Branch prediction



         


In computer architecture, a branch predictor is the part of a processor that determines whether a branch in the instruction flow of a program is likely to be taken or not. This is called branch prediction. Branch predictors are crucial in today's modern, superscalar processors for achieving high performance. They allow processors to fetch and execute instructions without waiting for a branch to be resolved.

All pipelined processors do branch prediction of some form, because they must guess the address of the next instruction to fetch before the current instruction has been executed. Earlier microprogrammed CPUs did not have to do branch prediction.

[Top]

Trivial prediction

The early implementations of SPARC and MIPS (two of the first commercial RISC architectures) did trivial branch prediction: they always predicted that a branch would not be taken, so they always fetched the next sequential instruction. Only when a branch or jump was evaluated did the instruction fetch pointer get set to a nonsequential address.

Both CPUs evaluated branches in the decode stage and had a single cycle instruction fetch. As a result, the branch target recurrence was two cycles long, and the machine would always fetch the instruction immediately after any taken branch. Both architectures defined branch delay slots in order to utilize these fetched instructions.

[Top]

Next line prediction

Some superscalar processors, (MIPS R8000, Alpha EV6 and EV8), fetched with each line of instructions a pointer to the next line. This next line predictor is not directly comparable to the other predictors listed here, because it handles both the branch target prediction as well as the branch direction prediction.

When a next line predictor points to aligned groups of 2, 4 or 8 instructions, the branch target will usually not be the first instruction fetched, and so the initial instructions fetched are wasted. Assuming for simplicity a uniform distribution of branch targets, 0.5, 1.5, and 3.5 instructions fetched are discarded, respectively.

Since the branch itself will generally not be the last instruction in an aligned group, instructions after the taken branch (or it's delay slot) will be discarded. Once again assuming a uniform distribution of branch instruction placements, 0.5, 1.5, and 3.5 instructions fetched are discarded.

The discarded instructions at the branch and destination lines add up to nearly a complete fetch cycle, even for a single-cycle next-line predictor.

[Top]

Bimodal branch prediction

A bimodal branch predictor has a table of two-bit saturating counters, indexed with the least significant bits of the instruction addresses. Unlike the instruction cache, bimodal predictor entries typically do not have tags, and so a particular counter may correspond to two branches, in which case it is likely to be less accurate. Each counter has one of four states:

When a branch is evaluated, the corresponding counter is updated. Branches evaluated as not taken decrement the state towards strongly not taken, and branches evaluated as taken increment the state towards strongly taken. The primary benefit of this two bit saturating counter scheme is that loop closing branches are always predicted taken. A one-bit scheme (like the R8000), mispredicts both the first and last branch of a loop. A two-bit scheme mispredicts just the last branch. Similarly, on heavily biased branches which almost always go one way, a one-bit scheme mispredicts twice for each odd branch, and a two-bit scheme mispredicts once.

On the SPEC'89 benchmarks, very large bimodal predictors saturate at 93.5% correct, once every branch maps to a unique counter.

Because the bimodal counter table is indexed with the instruction address bits, a superscalar processor can split the table into separate SRAMs for each instruction fetched, and fetch a prediction for every instruction in parallel with fetching the instruction, so that the branch prediction is available as soon as the branch is decoded.

**SOURCE EXCERPT:**
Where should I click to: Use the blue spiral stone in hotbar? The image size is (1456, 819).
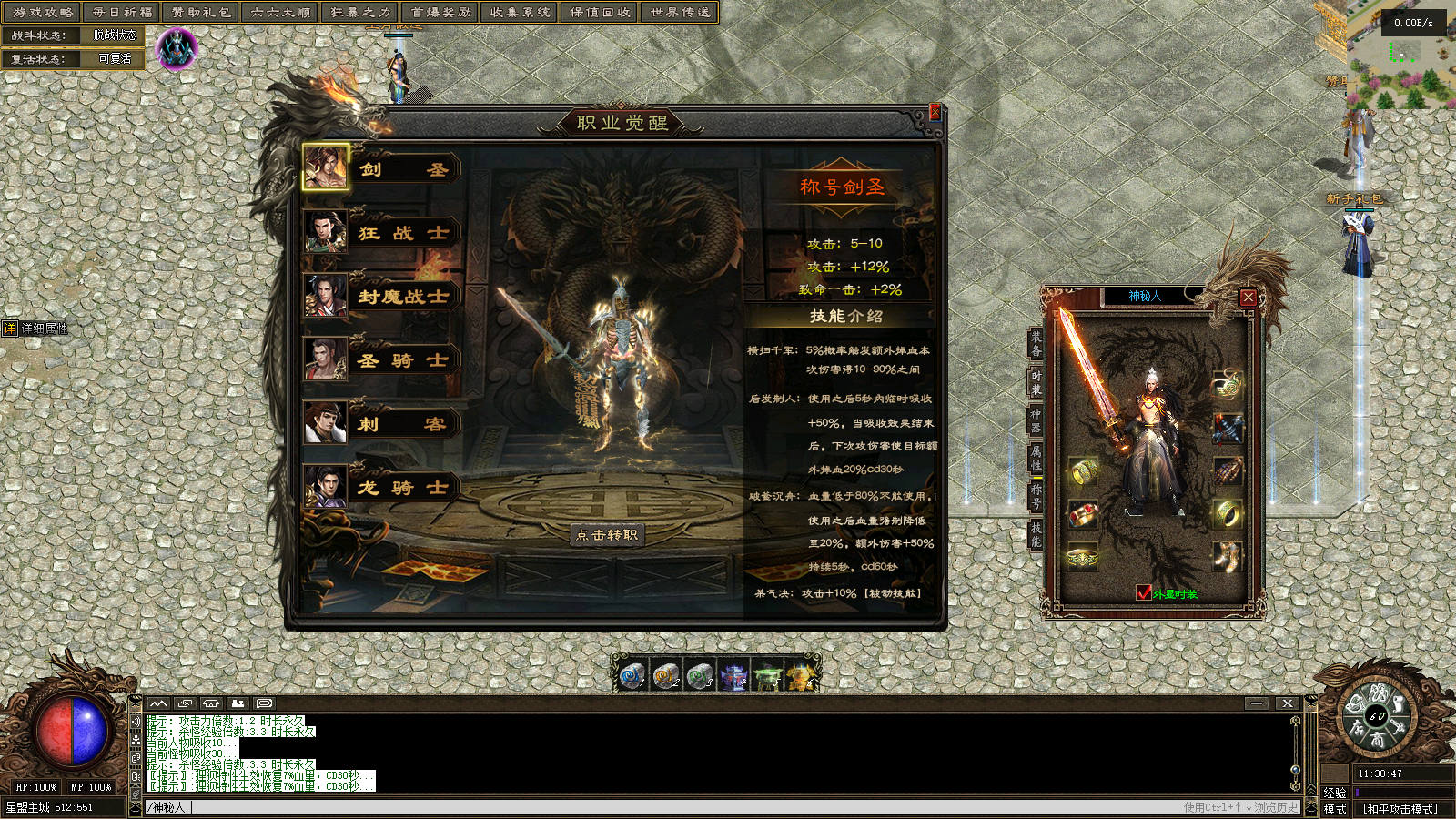[632, 676]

**EXERCISE INSTRUCTIONS:**
#1 Reproduce a passage of the branch prediction page word for word, starting at "Since the branch" and ending after "single-cycle next-line predictor.".
#2 According to the branch prediction page, at what accuracy do very large bimodal predictors saturate on the SPEC'89 benchmarks?
#3 Pick up the branch prediction page from its last sentence and keep writing it.
Nothing in the data above matters for what comes next.

**ANSWERS TO THE TASKS:**
#1
Since the branch itself will generally not be the last instruction in an aligned group, instructions after the taken branch (or it's delay slot) will be discarded. Once again assuming a uniform distribution of branch instruction placements, 0.5, 1.5, and 3.5 instructions fetched are discarded.

The discarded instructions at the branch and destination lines add up to nearly a complete fetch cycle, even for a single-cycle next-line predictor.

#2 93.5% correct

#3
[Top]

Local branch prediction

Bimodal branch prediction mispredicts the exit of every loop. For loops which tend to have the same loop count every time (and for many other branches with repetitive behavior), we can do much better.

Local branch predictors keep two tables. The first table is the local branch history table. It is indexed by the low-order bits of the branch instruction's address, and it records the taken/not-taken history of the n most recent executions of each branch.

The other table is the pattern history table. Like the bimodal predictor, this table contains bimodal counters; however, its index is generated from the branch history in the first table. To predict a branch, the branch history is looked up, and that history is then used to look up a bimodal counter which makes a prediction.

On the SPEC'89 benchmarks, very large local predictors saturate at 97.1% correct.

Local prediction is slower than bimodal prediction because it requires two sequential table lookups for each prediction. A fast implementation would use a separate bimodal counter array for each instruction fetched, so that the second array access can proceed in parallel with instruction fetch. These arrays are not redundant, as each counter is intended to store the behavior of a single branch.

[Top]

Global branch prediction

Global branch predictors make use of the fact that the behavior of many branches is strongly correlated with the history of other recently taken branches. We can keep a single shift register updated with the recent history of every branch executed, and use this value to index into a table of bimodal counters. This scheme, by itself, is only better than the bimodal scheme for large table sizes, and is never as good as local prediction.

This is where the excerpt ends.